TASK DESCRIPTION:
Across all the entries below, how many lines mention the string "Market"? Respond with a single number.

PROVIDED DATA section start

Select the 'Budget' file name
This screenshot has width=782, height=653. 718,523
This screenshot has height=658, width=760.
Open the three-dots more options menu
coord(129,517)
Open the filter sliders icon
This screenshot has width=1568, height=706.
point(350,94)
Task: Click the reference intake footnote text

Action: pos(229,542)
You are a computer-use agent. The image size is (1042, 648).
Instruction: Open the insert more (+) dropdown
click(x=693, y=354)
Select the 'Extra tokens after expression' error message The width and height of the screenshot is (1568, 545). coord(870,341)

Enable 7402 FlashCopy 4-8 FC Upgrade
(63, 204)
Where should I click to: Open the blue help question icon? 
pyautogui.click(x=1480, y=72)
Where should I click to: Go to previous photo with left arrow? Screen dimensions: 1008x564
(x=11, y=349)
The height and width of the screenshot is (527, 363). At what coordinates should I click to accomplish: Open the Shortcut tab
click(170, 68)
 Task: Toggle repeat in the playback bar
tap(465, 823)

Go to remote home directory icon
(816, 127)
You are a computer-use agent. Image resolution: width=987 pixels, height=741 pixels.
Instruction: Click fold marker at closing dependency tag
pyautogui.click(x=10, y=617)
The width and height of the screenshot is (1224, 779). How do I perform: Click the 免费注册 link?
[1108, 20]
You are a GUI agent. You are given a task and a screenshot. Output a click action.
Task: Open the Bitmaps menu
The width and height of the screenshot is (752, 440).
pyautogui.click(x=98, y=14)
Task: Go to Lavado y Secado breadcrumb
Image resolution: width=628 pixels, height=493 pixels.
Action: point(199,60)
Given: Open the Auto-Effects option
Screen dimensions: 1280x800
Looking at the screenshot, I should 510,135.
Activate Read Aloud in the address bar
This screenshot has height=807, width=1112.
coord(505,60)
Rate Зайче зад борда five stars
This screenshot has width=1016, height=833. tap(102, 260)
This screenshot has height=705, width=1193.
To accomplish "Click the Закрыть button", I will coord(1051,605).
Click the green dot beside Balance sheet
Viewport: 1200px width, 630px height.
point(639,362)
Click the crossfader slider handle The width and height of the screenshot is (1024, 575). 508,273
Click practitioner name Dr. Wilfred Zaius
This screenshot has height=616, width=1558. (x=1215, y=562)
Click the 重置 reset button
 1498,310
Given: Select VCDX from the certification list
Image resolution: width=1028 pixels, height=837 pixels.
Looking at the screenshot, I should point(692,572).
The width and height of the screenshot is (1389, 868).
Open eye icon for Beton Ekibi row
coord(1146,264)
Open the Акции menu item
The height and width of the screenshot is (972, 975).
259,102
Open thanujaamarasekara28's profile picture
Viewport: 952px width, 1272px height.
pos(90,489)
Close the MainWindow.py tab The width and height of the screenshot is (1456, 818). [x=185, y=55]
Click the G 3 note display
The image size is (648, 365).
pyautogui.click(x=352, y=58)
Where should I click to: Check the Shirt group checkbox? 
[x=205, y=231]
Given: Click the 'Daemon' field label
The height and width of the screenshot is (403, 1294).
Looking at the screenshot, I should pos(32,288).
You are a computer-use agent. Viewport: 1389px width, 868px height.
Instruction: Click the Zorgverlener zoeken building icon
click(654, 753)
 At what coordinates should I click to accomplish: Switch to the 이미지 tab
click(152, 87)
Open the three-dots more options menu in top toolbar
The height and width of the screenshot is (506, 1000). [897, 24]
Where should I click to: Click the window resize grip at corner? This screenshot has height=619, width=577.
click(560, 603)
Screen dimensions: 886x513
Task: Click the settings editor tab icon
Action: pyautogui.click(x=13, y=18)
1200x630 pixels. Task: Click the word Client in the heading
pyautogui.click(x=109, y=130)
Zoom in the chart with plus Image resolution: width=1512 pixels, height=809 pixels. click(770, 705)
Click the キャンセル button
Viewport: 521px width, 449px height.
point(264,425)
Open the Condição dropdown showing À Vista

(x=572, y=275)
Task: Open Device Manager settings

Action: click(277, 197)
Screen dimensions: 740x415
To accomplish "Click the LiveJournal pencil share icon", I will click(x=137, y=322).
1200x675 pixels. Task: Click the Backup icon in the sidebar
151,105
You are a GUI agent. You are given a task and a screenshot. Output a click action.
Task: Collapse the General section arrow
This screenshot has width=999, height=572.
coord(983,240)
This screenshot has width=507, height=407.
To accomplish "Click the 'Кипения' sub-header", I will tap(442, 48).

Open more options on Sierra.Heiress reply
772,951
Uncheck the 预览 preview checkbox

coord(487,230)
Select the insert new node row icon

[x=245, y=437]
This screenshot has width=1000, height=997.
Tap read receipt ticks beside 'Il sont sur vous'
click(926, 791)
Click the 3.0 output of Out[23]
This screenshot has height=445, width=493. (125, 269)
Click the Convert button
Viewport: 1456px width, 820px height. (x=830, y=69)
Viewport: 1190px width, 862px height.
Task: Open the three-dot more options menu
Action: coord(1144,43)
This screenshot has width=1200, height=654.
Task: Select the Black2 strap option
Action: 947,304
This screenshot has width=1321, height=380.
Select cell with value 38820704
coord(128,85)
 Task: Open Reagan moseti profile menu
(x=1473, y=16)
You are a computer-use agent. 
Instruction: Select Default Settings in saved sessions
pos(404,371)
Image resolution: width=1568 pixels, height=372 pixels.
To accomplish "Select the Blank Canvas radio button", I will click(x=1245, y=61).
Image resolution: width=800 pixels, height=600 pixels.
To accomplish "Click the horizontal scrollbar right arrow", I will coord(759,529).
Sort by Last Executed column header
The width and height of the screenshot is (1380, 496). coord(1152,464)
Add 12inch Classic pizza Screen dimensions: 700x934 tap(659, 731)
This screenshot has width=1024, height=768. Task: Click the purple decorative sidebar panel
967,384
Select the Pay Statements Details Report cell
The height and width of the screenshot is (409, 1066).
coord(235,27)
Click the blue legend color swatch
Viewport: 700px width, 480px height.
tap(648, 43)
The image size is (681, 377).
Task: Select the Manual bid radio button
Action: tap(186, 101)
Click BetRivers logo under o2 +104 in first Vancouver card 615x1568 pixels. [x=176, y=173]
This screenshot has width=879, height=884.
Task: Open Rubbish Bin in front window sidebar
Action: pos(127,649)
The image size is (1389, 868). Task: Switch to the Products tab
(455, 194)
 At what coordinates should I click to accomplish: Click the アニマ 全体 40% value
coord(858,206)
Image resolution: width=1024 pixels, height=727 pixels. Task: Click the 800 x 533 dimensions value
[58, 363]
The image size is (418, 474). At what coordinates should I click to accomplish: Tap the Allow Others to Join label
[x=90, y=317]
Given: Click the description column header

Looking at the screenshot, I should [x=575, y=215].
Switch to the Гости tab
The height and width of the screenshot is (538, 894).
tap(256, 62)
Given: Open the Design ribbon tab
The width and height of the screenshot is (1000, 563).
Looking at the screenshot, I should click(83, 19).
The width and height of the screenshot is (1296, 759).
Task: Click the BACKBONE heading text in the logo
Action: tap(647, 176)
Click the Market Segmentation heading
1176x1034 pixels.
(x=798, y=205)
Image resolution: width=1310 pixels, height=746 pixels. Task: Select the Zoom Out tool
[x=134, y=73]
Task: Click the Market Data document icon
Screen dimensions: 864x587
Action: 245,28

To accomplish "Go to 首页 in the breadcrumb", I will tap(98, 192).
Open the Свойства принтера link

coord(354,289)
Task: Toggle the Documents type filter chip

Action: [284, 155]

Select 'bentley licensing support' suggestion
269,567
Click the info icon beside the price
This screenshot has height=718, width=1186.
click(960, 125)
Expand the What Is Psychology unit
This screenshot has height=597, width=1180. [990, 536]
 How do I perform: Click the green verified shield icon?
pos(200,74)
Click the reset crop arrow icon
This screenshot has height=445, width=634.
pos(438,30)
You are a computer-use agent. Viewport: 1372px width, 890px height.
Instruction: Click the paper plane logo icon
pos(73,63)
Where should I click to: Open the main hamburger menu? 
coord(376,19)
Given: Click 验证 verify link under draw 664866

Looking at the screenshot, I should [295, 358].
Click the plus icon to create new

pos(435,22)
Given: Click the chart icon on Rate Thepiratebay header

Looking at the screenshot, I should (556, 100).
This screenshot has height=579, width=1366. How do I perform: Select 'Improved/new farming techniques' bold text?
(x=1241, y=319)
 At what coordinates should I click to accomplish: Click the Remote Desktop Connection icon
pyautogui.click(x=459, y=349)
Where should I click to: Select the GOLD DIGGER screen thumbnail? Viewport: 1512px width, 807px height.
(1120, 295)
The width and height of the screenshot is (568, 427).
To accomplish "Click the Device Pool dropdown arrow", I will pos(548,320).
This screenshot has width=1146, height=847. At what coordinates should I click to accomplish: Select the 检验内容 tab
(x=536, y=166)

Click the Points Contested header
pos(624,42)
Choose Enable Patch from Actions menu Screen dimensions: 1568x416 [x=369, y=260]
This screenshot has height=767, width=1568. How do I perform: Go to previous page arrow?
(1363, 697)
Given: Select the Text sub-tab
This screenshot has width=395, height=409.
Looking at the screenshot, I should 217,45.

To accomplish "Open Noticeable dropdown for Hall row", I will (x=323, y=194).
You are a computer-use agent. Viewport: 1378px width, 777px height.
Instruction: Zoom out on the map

PROVIDED DATA section end

TASK SOLUTION:
2